在ApplyFsm执行PrepareMerge时,region的epoch和conf_version都会+1, 这样PrepareMerge 之后Proposal的log entry 在Apply时都会被skip掉。 所以soure region在propose PreapreMerge 之后,就不可读写了。

Source Region ApplyDelegate::exec_prepare_merge

将PeerState设置为Merging, 将region epoch的conf_ver和version 都+1

Source Region PeerFsmDelegate::on_ready_prepare_merge

source region raft 在收到ExecResult::PreapreMerge消息之后, 会调用on_ready_prepare_merge 处理该消息。 首先设置了pending_merge_state,在此之后,该region raft 对于proposal(RollbackMerge的除外)请求,会返回Error::ProposalInMergeMode.


#![allow(unused)]
fn main() {
    fn propose_normal<T>(
        &mut self,
        poll_ctx: &mut PollContext<EK, ER, T>,
        mut req: RaftCmdRequest,
    ) -> Result<Either<u64, u64>> {
        if self.pending_merge_state.is_some()
            && req.get_admin_request().get_cmd_type() != AdminCmdType::RollbackMerge
        {
            return Err(Error::ProposalInMergingMode(self.region_id));
        }
}

然调用on_check_merge, 经过一系列检查后, 向本地的target region Propose 一条CommitMergeRequest消息, CommitMergeRequest 带上了source region一些peer要补齐的log entries.

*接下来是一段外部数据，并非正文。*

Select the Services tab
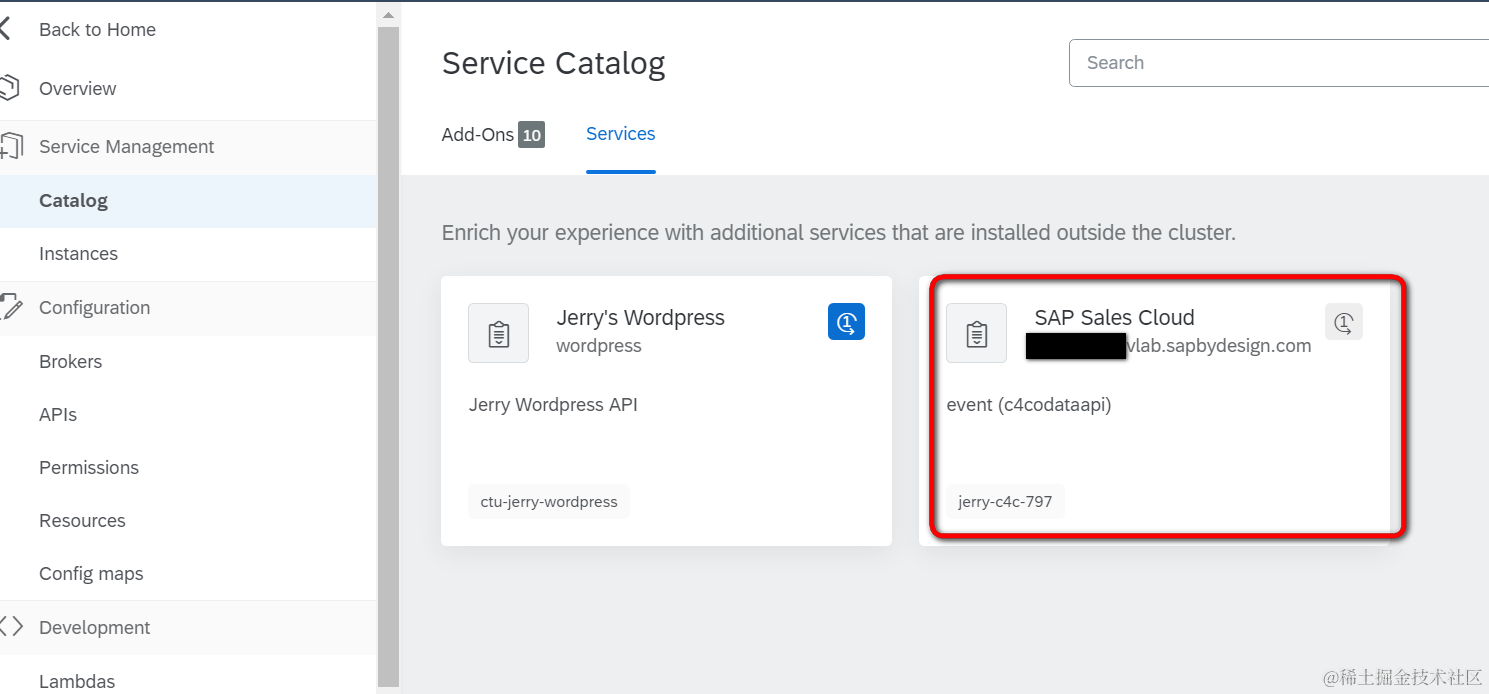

其中比较重要的方法是Peer::validate_merge_peer, 会检查Source的MergeState 中的target region信息 和当前本地target region信息。如果merge state中的比本地的epoch小,则返回错误。

如果比本地的大,则需要等target region epoch 追上后再schedule_merge, 在下一次check merge tick中接着检查。

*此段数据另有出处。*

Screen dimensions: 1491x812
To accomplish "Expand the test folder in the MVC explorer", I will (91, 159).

向本地target region发送AdminCmdType::CommitMerge类型的RaftCmd.


#![allow(unused)]
fn main() {
// Please note that, here assumes that the unit of network isolation is store rather than
// peer. So a quorum stores of source region should also be the quorum stores of target
// region. Otherwise we need to enable proposal forwarding.
self.ctx
    .router
    .force_send(
        target_id,
        PeerMsg::RaftCommand(RaftCommand::new(request, Callback::None)),
    )
    .map_err(|_| Error::RegionNotFound(target_id))
}

处理Schedule Error: RegionNotFound, 以及target region epoch比merge state中的大。

RollbackMerge

RollbackMerge执行后,会将pending_merge_state设置为none, 这样 就停止了on_check_merge, 并且propose_normal也可以正常工作了

RollbackMerge会将region epoch的version +1, 然后通过pd hearbeat 上报给pd server.

CommitMerge

Target Region ApplyDelegate::exec_commit_merge

CommitMerge消息由source region 发给本地的target region后,如果本地 的target region是leader, 则会像正常消息一样propose 到raft group, 如果target region不是leader, 则会slient drop掉该消息。

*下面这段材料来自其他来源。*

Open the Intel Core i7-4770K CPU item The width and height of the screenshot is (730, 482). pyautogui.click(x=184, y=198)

在target节点执行CommitMerge时,会先发送一个CatchUpLogs消息,给本地的source region 让它把日志补齐,CatchUpLogs里面带了一个logs_up_to_date是个AtomicU64.

如果source region补齐了log, 则会设置logs_up_to_date为自己的region_id

ApplyDelegate::wait_merge_state 也引用了logs_up_to_date,每次resume_pending 都会load logs_up_to_date,如果有值,则会继续重新执行exec_commit_merge.

最后返回结果ExecResult::CommitMerge

等SourceRegion 已经CatchUpLogs后, 会修改atomic logs_up_to_date 从而影响ApplyDelegate::wait_merge_state, 在resume_pending 时重新执行exec_commit_merge

这次会将target region的key range扩大, 增加target region的version, 最后调用 write_peer_state将target region信息保存起来。

Source Region: PeerFsmDelegate::on_catch_up_logs_for_merge

使用CommitMergeRequest中的entries,补齐apply自己本地raft log. ,然后发送LogsUpToDate消息个ApplyFsm。

ApplyFsm中设置atomic 变量CatchUpLogs::logs_up_to_date值为 source_region_id, 然后发Noop消息给target region, 让target region接着处理自己的wait_merge_state

在执行on_catch_up_logs_for_merge时,如果pending_merge_state不为None, 说明source region可能已经过PreapreMerge消息了,直接发送LogsUpToDate消息给applyFsm.


#![allow(unused)]
fn main() {
fn on_catch_up_logs_for_merge(&mut self, mut catch_up_logs: CatchUpLogs) {

if let Some(ref pending_merge_state) = self.fsm.peer.pending_merge_state {
    if pending_merge_state.get_commit() == catch_up_logs.merge.get_commit() {
        assert_eq!(
            pending_merge_state.get_target().get_id(),
            catch_up_logs.target_region_id
        );
        // Indicate that `on_ready_prepare_merge` has already executed.
        // Mark pending_remove because its apply fsm will be destroyed.
        self.fsm.peer.pending_remove = true;
        // Just for saving memory.
        catch_up_logs.merge.clear_entries();
        // Send CatchUpLogs back to destroy source apply fsm,
        // then it will send `Noop` to trigger target apply fsm.
        self.ctx
            .apply_router
            .schedule_task(region_id, ApplyTask::LogsUpToDate(catch_up_logs));
        return;
    }
}
}

同样在执行on_ready_prepare_merge中如果 Peer.catch_up_logs不为None,说明on_catch_up_logs_for_merge 这个先执行的,此时执行时的是被补齐的log中的PrepareMerge消息。

这时候Log已经补齐了,可以ApplyFsm发送LogsUpToDate消息了。


#![allow(unused)]
fn main() {
fn on_ready_prepare_merge(&mut self, region: metapb::Region, state: MergeState) {
//...
    if let Some(ref catch_up_logs) = self.fsm.peer.catch_up_logs {
        if state.get_commit() == catch_up_logs.merge.get_commit() {
            assert_eq!(state.get_target().get_id(), catch_up_logs.target_region_id);
            // Indicate that `on_catch_up_logs_for_merge` has already executed.
            // Mark pending_remove because its apply fsm will be destroyed.
            self.fsm.peer.pending_remove = true;
            // Send CatchUpLogs back to destroy source apply fsm,
            // then it will send `Noop` to trigger target apply fsm.
            self.ctx.apply_router.schedule_task(
                self.fsm.region_id(),
                ApplyTask::LogsUpToDate(self.fsm.peer.catch_up_logs.take().unwrap()),
            );
            return;
        }
    }
}

Target region: PeerFsmDelegate::on_ready_commit_merge

target region的PeerFsm 中更新StoreMeta中regions, readers, region_ranges信息, 删除source_region的,更新target region的

然后发送SignificantMsg::MergeResult消息给source_region.

Source Region: PeerFsmDelegate::on_merge_result

destory source regon PeerFsm和ApplyFsm.

如果ApplyFsm还没被注销的话,发送ApplyTask::destory 先destory ApplyFsm.